Thompson: The rationale for using embryonic stem cell-derived neural stem cells as a treatment is their ability to differentiate into multiple cell types which may prolong neuron survival but also may provide cellular restoration of lost circuitry and replacement of lost cells.This is different than other approaches to transplant specific cell type progenitors. In preclinical studies in HD mouse models, we observed significantly improved HD relevant outcomes at the behavioral, molecular and electrophysiological levels, cells differentiated into several types of neuronal subtypes and notably produce brain derived neurotrophic factor.
As a first-in-human phase 1b/2a study, what are the primary safety and feasibility questions you hope to answer, and what early signals will you be monitoring beyond adverse events?
Rajmohan: The primary safety questions revolve around determining whether this method of treatment with neural stem cells will be safe for use in patients with Huntington’s Disease. Early signals we will monitor regarding feasibility relate to structured clinical assessments of participants’ neurological status and biomarkers from blood and cerebrospinal fluid samples.
The therapy is delivered directly into the striatum using MRI-guided stereotactic navigation. What advantages does this delivery approach offer, and what procedural challenges did the team need to overcome?
Chen: The MRI guided stereotactic navigation is key to placing the cells in the caudate and the striatum which are the areas in the brain that are affected by the Huntington's. These targets are just millimeters wide and in some cases millimeters in length.The MRI guidance system that we are using allows us to very precisely place the canula (a long and thin delivery tube) into the targets. We can visualize the canula placement to confirm it is where we want the cells to be deposited.
One of the challenges that we needed to overcome was to find the best positioning of the patient to allow us to target both the caudate and the striatum.As it turns out, this was done by placing the patient prone (laying on their stomach), intubated (on the breathing machine under anesthesia) in the 3 Tesla MRI machine. In addition to confirming the location of the canula, the use of the MRI guided stereotactic navigation system gives us real time feedback of any potential problems that may arise in the brain during the surgery.
Preclinical studies suggest hNSC-01 may protect neurons, replace lost cells, and restore trophic support. To what extent do you anticipate these mechanisms could translate into meaningful clinical benefit for patients?
Rajmohan: If these findings were to be reproducible in humans, this may offer significant benefits to patients by slowing the progression of the disease, by treating its symptoms, or both.
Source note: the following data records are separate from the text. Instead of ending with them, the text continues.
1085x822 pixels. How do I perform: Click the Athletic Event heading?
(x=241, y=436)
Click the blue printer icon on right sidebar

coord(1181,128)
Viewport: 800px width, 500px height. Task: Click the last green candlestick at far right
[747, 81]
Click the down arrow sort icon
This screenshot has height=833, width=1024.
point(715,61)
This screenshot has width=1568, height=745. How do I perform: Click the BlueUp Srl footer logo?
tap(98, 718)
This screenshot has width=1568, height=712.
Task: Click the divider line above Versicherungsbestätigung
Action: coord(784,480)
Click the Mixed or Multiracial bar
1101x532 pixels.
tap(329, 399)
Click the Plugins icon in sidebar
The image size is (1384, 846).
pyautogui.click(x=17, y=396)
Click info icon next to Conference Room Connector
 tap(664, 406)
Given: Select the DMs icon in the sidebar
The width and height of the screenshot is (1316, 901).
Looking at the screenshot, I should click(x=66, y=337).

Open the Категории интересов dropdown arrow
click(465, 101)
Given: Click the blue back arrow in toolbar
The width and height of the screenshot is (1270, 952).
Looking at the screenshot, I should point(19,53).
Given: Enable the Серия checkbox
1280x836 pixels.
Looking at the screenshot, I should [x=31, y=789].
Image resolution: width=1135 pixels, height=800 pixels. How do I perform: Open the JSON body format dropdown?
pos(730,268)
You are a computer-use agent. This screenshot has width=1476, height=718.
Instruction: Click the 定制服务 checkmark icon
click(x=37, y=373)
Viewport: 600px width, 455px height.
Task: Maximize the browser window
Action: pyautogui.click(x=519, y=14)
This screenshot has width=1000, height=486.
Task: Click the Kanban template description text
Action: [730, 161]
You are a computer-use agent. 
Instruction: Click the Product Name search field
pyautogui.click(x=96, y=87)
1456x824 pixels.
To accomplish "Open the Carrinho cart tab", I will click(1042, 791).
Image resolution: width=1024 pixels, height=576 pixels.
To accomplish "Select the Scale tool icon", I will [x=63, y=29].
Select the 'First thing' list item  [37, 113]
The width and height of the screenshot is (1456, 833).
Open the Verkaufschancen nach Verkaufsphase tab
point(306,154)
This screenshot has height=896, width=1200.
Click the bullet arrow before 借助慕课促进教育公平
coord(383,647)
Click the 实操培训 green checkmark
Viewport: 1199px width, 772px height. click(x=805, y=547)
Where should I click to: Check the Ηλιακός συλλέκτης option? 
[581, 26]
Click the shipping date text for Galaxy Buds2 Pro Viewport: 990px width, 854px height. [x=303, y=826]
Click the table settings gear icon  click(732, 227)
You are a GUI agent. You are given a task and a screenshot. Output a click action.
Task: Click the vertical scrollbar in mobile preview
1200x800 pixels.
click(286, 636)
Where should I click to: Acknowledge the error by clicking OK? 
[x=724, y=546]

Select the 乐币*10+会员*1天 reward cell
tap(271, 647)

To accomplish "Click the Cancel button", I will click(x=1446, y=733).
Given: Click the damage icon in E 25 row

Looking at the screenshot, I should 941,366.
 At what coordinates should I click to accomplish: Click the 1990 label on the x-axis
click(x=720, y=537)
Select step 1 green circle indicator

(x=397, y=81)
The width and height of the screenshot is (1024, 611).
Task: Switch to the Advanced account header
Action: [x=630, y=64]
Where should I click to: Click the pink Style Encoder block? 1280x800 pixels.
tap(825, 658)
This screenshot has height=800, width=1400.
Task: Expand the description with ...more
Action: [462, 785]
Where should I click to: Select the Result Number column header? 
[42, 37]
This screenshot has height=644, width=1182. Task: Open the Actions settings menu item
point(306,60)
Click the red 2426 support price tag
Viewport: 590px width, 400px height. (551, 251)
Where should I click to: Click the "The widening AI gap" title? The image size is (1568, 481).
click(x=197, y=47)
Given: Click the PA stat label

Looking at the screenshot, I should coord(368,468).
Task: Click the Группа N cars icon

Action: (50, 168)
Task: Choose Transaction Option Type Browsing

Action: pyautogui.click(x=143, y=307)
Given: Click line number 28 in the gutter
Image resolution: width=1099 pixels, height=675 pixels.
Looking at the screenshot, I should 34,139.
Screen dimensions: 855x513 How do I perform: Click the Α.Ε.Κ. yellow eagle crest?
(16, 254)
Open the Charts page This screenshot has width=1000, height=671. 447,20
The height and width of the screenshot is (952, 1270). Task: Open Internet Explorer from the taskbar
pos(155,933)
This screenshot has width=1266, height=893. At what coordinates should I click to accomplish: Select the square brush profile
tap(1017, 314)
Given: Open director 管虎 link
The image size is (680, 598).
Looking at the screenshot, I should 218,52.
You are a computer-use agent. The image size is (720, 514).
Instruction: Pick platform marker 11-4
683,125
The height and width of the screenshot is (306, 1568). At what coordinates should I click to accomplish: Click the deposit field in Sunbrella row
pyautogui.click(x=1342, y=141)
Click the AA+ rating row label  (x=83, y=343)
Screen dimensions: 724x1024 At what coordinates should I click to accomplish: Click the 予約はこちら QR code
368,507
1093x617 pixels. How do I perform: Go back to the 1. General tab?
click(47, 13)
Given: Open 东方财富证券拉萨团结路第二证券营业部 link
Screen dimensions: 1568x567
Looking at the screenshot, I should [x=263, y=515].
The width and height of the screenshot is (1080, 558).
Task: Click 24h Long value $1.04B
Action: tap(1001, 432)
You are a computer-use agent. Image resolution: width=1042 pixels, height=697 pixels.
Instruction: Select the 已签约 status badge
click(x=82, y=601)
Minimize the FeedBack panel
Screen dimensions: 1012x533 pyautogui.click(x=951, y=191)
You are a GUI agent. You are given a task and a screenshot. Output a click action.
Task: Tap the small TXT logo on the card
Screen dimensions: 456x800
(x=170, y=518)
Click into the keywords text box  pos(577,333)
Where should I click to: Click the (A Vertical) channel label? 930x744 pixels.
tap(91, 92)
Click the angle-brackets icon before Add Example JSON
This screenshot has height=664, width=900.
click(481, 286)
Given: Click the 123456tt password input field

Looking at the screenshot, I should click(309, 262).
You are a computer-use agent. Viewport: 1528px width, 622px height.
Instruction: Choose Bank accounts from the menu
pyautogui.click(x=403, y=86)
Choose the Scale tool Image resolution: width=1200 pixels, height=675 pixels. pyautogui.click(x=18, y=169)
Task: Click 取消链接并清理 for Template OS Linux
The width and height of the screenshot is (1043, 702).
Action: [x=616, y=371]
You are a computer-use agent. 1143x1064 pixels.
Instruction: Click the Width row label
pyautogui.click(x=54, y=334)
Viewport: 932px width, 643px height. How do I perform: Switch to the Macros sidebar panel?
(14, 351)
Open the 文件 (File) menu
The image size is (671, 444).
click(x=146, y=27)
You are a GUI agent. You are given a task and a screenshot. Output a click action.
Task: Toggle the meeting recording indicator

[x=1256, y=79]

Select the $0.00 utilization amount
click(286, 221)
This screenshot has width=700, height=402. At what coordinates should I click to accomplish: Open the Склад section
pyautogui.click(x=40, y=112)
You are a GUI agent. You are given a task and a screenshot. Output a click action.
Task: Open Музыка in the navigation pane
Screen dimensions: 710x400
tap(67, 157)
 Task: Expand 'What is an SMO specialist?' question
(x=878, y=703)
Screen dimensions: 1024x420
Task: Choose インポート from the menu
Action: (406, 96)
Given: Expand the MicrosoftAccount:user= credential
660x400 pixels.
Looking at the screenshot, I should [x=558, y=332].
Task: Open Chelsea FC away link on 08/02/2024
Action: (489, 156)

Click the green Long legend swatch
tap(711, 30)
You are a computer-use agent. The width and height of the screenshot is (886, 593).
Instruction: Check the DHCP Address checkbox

This remains to be seen.
If the trial demonstrates favorable safety and preliminary efficacy, what would be the next steps for this program, and how do you see neural stem cell therapy fitting into the future treatment landscape for Huntington disease?
Rajmohan/Thompson: If this trial demonstrates favorable results, consideration will be given to applying for a multi-site phase 3 clinical trial to assess the reproducibility and generalizability of these observations. It remains to be seen how neural stem cells may shape the treatment of Huntington’s Disease, whether as a singular agent or as part of a multimodal treatment approach in combination with other approaches that target disease mechanisms.